RQ 2: What topics do users discuss in each medium? To investigate this question, we perform a three-stage analysis. Firstly, we analyze the most frequent words in each medium using WordClouds. Secondly, we extract topics using LDA and compare them among the mediums. We compare topics in two different scenarios. First, we analyze topics that we extract for the whole period of the data. Second, we also select the most important topics which overlap between any two mediums during their most active days (i.e. spikes). Finally, we analyze the context surrounding the names of politicians, protests, and specific locations utilizing Word2Vec embeddings. We train three models for each medium, and then for each noun. We find the top ten most important nouns using cosine distances among words’ embeddings. Then we infer the context surrounding using these ten words to find the main topics which users discussed. 

Finding: Using the data for the whole period, we find that users were concerned with three main subjects, namely Covid, elections, and protests. However, we also find that each medium featured some unique topics during their respective spikes. 

RQ 3: Do users communicate distinctly in different mediums? We investigate whether users communicate distinguishably in the different mediums. In other words, whether it is possible to predict for a given message from which medium this message is. We train a classifier that predicts the medium by a given text input to check this question. We use TF-IDF with a bag on n-grams to create features from text and then feed them to the logistic regression. Finally, we perform an error analysis and analyze the feature's importance. 
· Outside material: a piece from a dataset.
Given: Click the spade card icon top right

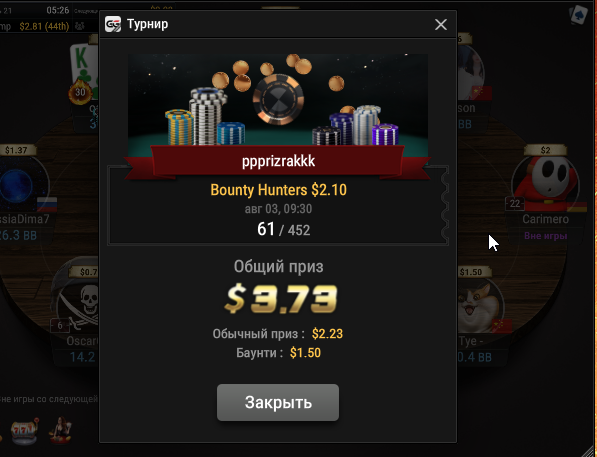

Finding: We find that the messages on channels can be predicted much better than messages on other mediums. At the same time, messages from groups and local chants are not so easy to classify correctly. This finding has two possible interpretations. First, those people who post via channels use consistent words and language patterns which makes them recognizable. This could mean that people use channels to forward similar messages and news. At the same time, groups and chats are more disorganized and less homogeneous. Therefore, there is no consistent language pattern that unites them.